The task - Your reply should be one number, which is how many lines in the listing below contain "pixels".

Dataset excerpts -
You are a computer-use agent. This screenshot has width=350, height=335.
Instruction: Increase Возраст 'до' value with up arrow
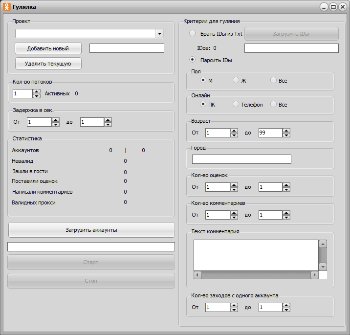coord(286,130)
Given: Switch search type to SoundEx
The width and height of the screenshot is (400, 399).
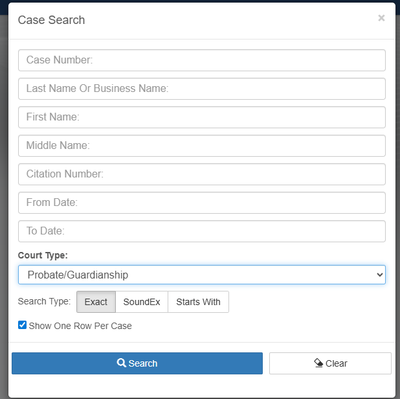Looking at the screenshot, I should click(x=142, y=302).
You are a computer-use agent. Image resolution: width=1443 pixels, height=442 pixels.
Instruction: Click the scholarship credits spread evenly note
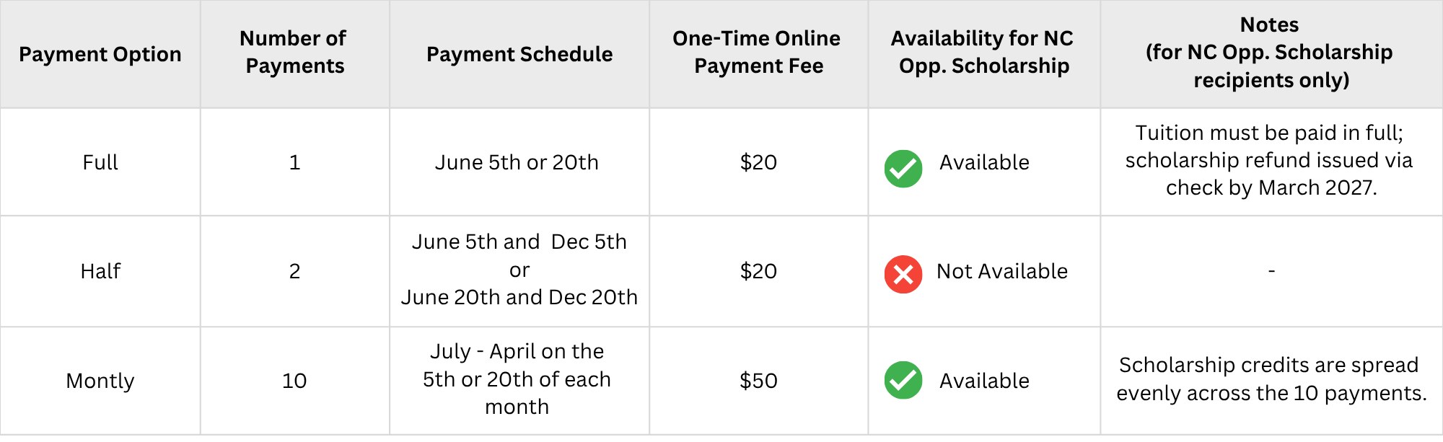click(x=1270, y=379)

---

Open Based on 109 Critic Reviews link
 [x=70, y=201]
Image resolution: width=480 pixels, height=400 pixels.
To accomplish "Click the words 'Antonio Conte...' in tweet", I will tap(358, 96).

* * *

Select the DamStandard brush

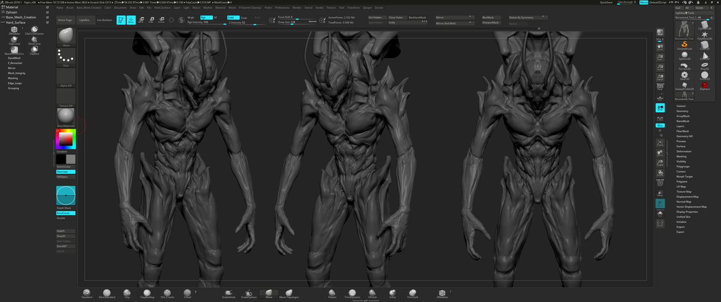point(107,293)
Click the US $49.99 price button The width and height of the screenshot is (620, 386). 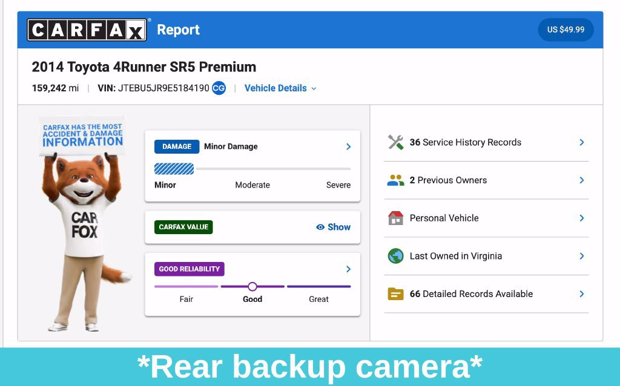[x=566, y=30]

Reply - 2